Desde crío siempre he sido del Atlético de Madrid. Tradición familiar por un lado. Por otro lado que siempre queda bien no seguir la corriente mayoritaria. Y futbolísticamente también me gustaba más el juego directo y de contraataque que por entonces era la marca de la casa atlética con tipos tan geniales como Paolo Futre (y piscineros, cierto). No era tampoco un punto menor en decantarme por el Atlético de Madrid que la equipación esté muy lejos tanto de la aberración cromática de unos como de la ropa interior masculina de película de Ozores de otros. Bueno, y también estaba don Jesús, y tal y tal.
El caso es que unido e inseparable de mi atleticidad estaba también mi antimadrismo. Fastidiaba que ganaran siempre y que fueran tan prepotentes. Míchel y Hugo Sánchez eran unos chulos insoportables (y Hugo, además, traidor) y Butragueño un sosainas (bueno, esto es objetivo no es por mi antimadridismo). Y luego siempre se hablaba de ciertas ayudas al Madrid o de pura suerte y se cantaba el clásico “así, así, así gana el Madrid“. De hecho disfruté de las ligas de Tenerife como un enano. El Barça me caía simpático relativamente y el llamado “dream team” me gustaba, de Stoichkov a Hagi.
Vayamos al grano.
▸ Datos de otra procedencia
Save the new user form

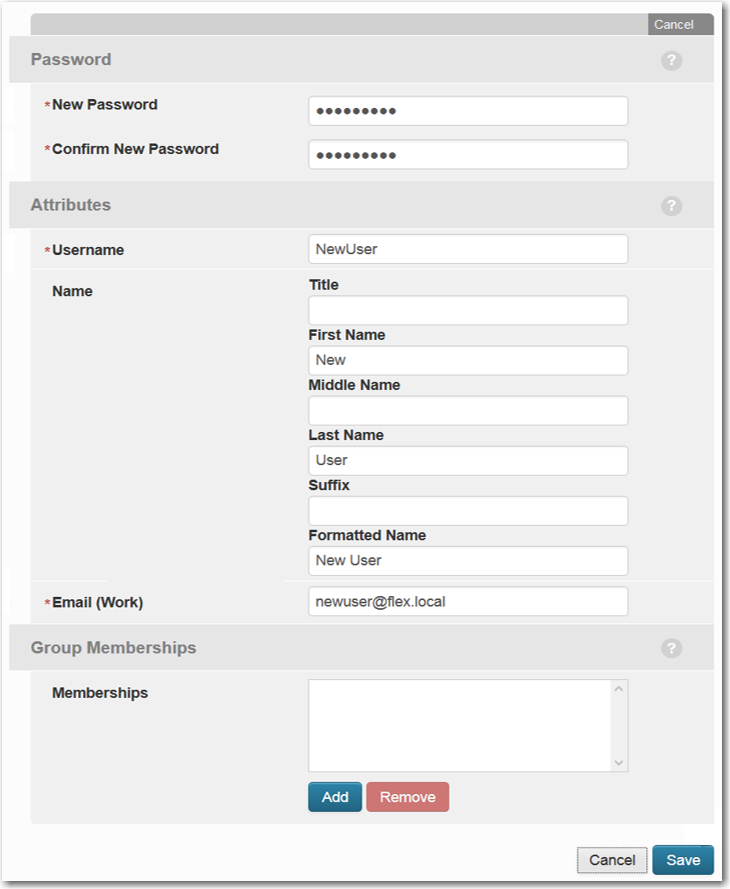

El caso es que este antimadrismo fue gradualmente desapareciendo y convirtiéndose en antibarcelonismo. Razones muchas: por su separatismo nacionalista acrecentado (no me voy a meter mucho ahí de momento), por su prepotencia, su mal ganar… Y por eso, porque últimamente ganan siempre. Y sé que no he sido el único. Sé incluso de viejos simpatizantes al Barça que se han convertido en antibarcelonistas (sólo sé de uno, pero bueno).
Dejemos de irnos por las ramas. Y centrémonos en un solo tema: Mourinho.
Sí, es chulo. Sí, es prepotente, Sí, a veces insulta. Sí, a veces se le va la mano y es incluso violento. Pero tan diferente de Clemente, Aragonés, Van Gaal etc? Yo creo que no. Incluso a Guardiola se le va la perola.
También se le acusa de alinear a jugadores violentos y que su equipo se dedica simplemente a eso. Sí, más duro de lo que se esperaba sí que ha jugado. Pero Koeman, Stoichkov, Couto o Alves no desentonarían en violentez y tampoco nadie les puso o ha puesto una cruz como a Pepe o Marcelo. Sí reconozco que el Madrid ha tenido algún mal perder que otro contra el Barça últimamente, lo cual, por otro lado es lo normal. Quién no tiene mal perder de vez en cuando?
Lo curioso del asunto es que, desde la prensa madridista hay muchas críticas en este sentido: “Mourinho se está cargando el señorío del Madrid”. Realmente lo del señorío es una chorrada como un piano. Nadie no simpatizante cree en ese supuesto señorío del Madrid. Aunque, es totalmente cierto que, incluso en mis tiempos de antimadridista, he oído a madridistas alabar el juego del barça pero a culés alabar el juego del madrid, nunca nunca de los jamases (compárese Sport/Mundo deportivo con Marca/As en este sentido).
En lo deportivo, yendo al último enfrentamiento entre ambos, la supercopa de España parece que el Madrid empieza a tener argumentos para ganar con juego. En definitiva un año que se presenta apasionante (a pesar del dualismo que se discutirá aquí más adelante). Disfrutaremos, aunque tendremos que correr un tupido velo, claro, ante el hecho vomitivo de que estando el país como está los clubes de fútbol se sigan endeudando sin límite.